**Instructions for the task:**
Please reproduce each of the items below word for word, keeping every line in its original order.

**Items taken from a collection:**
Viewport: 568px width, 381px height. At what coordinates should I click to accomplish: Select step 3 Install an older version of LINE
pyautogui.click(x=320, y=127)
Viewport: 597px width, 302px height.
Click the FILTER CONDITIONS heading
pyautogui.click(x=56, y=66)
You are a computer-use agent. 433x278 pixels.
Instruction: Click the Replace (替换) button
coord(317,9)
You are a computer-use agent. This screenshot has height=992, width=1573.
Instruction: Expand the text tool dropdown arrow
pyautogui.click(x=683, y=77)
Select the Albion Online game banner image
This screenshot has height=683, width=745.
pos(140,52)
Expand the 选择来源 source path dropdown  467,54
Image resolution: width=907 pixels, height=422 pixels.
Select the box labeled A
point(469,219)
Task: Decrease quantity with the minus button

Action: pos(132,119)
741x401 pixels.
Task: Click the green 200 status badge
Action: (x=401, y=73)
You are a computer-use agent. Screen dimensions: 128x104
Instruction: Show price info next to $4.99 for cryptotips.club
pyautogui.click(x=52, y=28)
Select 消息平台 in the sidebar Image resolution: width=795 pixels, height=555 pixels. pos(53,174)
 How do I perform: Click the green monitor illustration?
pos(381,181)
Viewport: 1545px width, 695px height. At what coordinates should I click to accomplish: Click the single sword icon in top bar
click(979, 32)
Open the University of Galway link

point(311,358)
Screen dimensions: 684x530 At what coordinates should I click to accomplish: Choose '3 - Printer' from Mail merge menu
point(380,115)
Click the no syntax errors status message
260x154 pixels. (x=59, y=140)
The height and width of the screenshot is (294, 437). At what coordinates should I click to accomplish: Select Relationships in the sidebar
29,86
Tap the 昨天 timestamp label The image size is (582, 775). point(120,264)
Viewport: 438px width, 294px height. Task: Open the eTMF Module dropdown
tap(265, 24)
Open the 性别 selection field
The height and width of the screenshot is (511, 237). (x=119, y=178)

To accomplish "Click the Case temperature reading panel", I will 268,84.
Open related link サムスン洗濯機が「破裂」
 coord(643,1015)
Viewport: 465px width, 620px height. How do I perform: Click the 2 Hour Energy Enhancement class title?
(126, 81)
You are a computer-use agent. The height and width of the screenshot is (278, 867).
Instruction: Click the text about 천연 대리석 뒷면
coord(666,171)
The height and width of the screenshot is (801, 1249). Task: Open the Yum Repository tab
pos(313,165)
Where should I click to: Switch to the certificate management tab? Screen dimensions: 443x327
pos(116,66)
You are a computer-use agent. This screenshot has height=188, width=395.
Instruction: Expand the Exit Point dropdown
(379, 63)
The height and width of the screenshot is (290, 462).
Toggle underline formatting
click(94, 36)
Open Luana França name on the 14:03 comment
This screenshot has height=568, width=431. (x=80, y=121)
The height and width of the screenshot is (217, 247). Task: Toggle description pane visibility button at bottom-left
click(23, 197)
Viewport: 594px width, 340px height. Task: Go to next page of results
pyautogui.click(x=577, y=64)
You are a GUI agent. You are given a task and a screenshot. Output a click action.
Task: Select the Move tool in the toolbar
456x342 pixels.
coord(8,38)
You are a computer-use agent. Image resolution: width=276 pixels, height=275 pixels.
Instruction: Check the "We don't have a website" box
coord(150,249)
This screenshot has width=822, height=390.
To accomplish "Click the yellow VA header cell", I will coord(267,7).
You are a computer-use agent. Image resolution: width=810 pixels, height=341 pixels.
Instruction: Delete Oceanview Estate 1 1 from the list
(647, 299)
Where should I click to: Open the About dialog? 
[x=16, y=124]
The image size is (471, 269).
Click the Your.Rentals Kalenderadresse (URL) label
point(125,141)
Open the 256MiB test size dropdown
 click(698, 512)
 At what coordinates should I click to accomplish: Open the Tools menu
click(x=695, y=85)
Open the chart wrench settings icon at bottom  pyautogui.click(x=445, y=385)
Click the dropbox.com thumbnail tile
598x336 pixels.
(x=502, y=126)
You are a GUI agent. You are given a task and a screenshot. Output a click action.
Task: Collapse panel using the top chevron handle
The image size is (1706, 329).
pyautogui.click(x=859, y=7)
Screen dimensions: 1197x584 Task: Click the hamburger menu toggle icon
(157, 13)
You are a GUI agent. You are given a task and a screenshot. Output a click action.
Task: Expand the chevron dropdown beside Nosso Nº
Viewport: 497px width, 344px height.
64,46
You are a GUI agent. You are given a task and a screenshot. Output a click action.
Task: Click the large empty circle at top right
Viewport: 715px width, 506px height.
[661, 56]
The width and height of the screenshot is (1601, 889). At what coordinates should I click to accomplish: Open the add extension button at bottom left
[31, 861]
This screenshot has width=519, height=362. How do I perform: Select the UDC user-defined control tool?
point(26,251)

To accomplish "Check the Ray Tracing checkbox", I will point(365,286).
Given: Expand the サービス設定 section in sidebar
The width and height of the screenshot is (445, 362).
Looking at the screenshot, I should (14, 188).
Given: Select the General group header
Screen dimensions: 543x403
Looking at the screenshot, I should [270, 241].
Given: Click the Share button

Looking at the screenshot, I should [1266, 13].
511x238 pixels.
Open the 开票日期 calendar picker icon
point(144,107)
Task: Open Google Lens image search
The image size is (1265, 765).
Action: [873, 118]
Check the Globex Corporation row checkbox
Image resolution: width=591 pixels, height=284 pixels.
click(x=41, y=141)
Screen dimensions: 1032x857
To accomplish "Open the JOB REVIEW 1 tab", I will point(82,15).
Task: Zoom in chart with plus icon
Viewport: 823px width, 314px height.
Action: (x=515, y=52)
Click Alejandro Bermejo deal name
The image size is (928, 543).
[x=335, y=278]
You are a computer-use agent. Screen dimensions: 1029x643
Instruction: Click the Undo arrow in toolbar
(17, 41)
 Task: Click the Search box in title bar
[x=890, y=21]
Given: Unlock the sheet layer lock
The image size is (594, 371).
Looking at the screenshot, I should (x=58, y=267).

**Worked solution:**
Viewport: 568px width, 381px height. At what coordinates should I click to accomplish: Select step 3 Install an older version of LINE
pyautogui.click(x=320, y=127)
Viewport: 597px width, 302px height.
Click the FILTER CONDITIONS heading
pyautogui.click(x=56, y=66)
You are a computer-use agent. 433x278 pixels.
Instruction: Click the Replace (替换) button
coord(317,9)
You are a computer-use agent. This screenshot has height=992, width=1573.
Instruction: Expand the text tool dropdown arrow
pyautogui.click(x=683, y=77)
Select the Albion Online game banner image
This screenshot has height=683, width=745.
pos(140,52)
Expand the 选择来源 source path dropdown  467,54
Image resolution: width=907 pixels, height=422 pixels.
Select the box labeled A
point(469,219)
Task: Decrease quantity with the minus button

Action: pos(132,119)
741x401 pixels.
Task: Click the green 200 status badge
Action: (x=401, y=73)
You are a computer-use agent. Screen dimensions: 128x104
Instruction: Show price info next to $4.99 for cryptotips.club
pyautogui.click(x=52, y=28)
Select 消息平台 in the sidebar Image resolution: width=795 pixels, height=555 pixels. pos(53,174)
 How do I perform: Click the green monitor illustration?
pos(381,181)
Viewport: 1545px width, 695px height. At what coordinates should I click to accomplish: Click the single sword icon in top bar
click(979, 32)
Open the University of Galway link

point(311,358)
Screen dimensions: 684x530 At what coordinates should I click to accomplish: Choose '3 - Printer' from Mail merge menu
point(380,115)
Click the no syntax errors status message
260x154 pixels. (x=59, y=140)
The height and width of the screenshot is (294, 437). At what coordinates should I click to accomplish: Select Relationships in the sidebar
29,86
Tap the 昨天 timestamp label The image size is (582, 775). point(120,264)
Viewport: 438px width, 294px height. Task: Open the eTMF Module dropdown
tap(265, 24)
Open the 性别 selection field
The height and width of the screenshot is (511, 237). (x=119, y=178)

To accomplish "Click the Case temperature reading panel", I will 268,84.
Open related link サムスン洗濯機が「破裂」
 coord(643,1015)
Viewport: 465px width, 620px height. How do I perform: Click the 2 Hour Energy Enhancement class title?
(126, 81)
You are a computer-use agent. The height and width of the screenshot is (278, 867).
Instruction: Click the text about 천연 대리석 뒷면
coord(666,171)
The height and width of the screenshot is (801, 1249). Task: Open the Yum Repository tab
pos(313,165)
Where should I click to: Switch to the certificate management tab? Screen dimensions: 443x327
pos(116,66)
You are a computer-use agent. This screenshot has height=188, width=395.
Instruction: Expand the Exit Point dropdown
(379, 63)
The height and width of the screenshot is (290, 462).
Toggle underline formatting
click(94, 36)
Open Luana França name on the 14:03 comment
This screenshot has height=568, width=431. (x=80, y=121)
The height and width of the screenshot is (217, 247). Task: Toggle description pane visibility button at bottom-left
click(23, 197)
Viewport: 594px width, 340px height. Task: Go to next page of results
pyautogui.click(x=577, y=64)
You are a GUI agent. You are given a task and a screenshot. Output a click action.
Task: Select the Move tool in the toolbar
456x342 pixels.
coord(8,38)
You are a computer-use agent. Image resolution: width=276 pixels, height=275 pixels.
Instruction: Check the "We don't have a website" box
coord(150,249)
This screenshot has width=822, height=390.
To accomplish "Click the yellow VA header cell", I will coord(267,7).
You are a computer-use agent. Image resolution: width=810 pixels, height=341 pixels.
Instruction: Delete Oceanview Estate 1 1 from the list
(647, 299)
Where should I click to: Open the About dialog? 
[x=16, y=124]
The image size is (471, 269).
Click the Your.Rentals Kalenderadresse (URL) label
point(125,141)
Open the 256MiB test size dropdown
 click(698, 512)
 At what coordinates should I click to accomplish: Open the Tools menu
click(x=695, y=85)
Open the chart wrench settings icon at bottom  pyautogui.click(x=445, y=385)
Click the dropbox.com thumbnail tile
598x336 pixels.
(x=502, y=126)
You are a GUI agent. You are given a task and a screenshot. Output a click action.
Task: Collapse panel using the top chevron handle
The image size is (1706, 329).
pyautogui.click(x=859, y=7)
Screen dimensions: 1197x584 Task: Click the hamburger menu toggle icon
(157, 13)
You are a GUI agent. You are given a task and a screenshot. Output a click action.
Task: Expand the chevron dropdown beside Nosso Nº
Viewport: 497px width, 344px height.
64,46
You are a GUI agent. You are given a task and a screenshot. Output a click action.
Task: Click the large empty circle at top right
Viewport: 715px width, 506px height.
[661, 56]
The width and height of the screenshot is (1601, 889). At what coordinates should I click to accomplish: Open the add extension button at bottom left
[31, 861]
This screenshot has width=519, height=362. How do I perform: Select the UDC user-defined control tool?
point(26,251)

To accomplish "Check the Ray Tracing checkbox", I will point(365,286).
Given: Expand the サービス設定 section in sidebar
The width and height of the screenshot is (445, 362).
Looking at the screenshot, I should (14, 188).
Given: Select the General group header
Screen dimensions: 543x403
Looking at the screenshot, I should [270, 241].
Given: Click the Share button

Looking at the screenshot, I should [1266, 13].
511x238 pixels.
Open the 开票日期 calendar picker icon
point(144,107)
Task: Open Google Lens image search
The image size is (1265, 765).
Action: [873, 118]
Check the Globex Corporation row checkbox
Image resolution: width=591 pixels, height=284 pixels.
click(x=41, y=141)
Screen dimensions: 1032x857
To accomplish "Open the JOB REVIEW 1 tab", I will point(82,15).
Task: Zoom in chart with plus icon
Viewport: 823px width, 314px height.
Action: (x=515, y=52)
Click Alejandro Bermejo deal name
The image size is (928, 543).
[x=335, y=278]
You are a computer-use agent. Screen dimensions: 1029x643
Instruction: Click the Undo arrow in toolbar
(17, 41)
 Task: Click the Search box in title bar
[x=890, y=21]
Given: Unlock the sheet layer lock
The image size is (594, 371).
Looking at the screenshot, I should (x=58, y=267).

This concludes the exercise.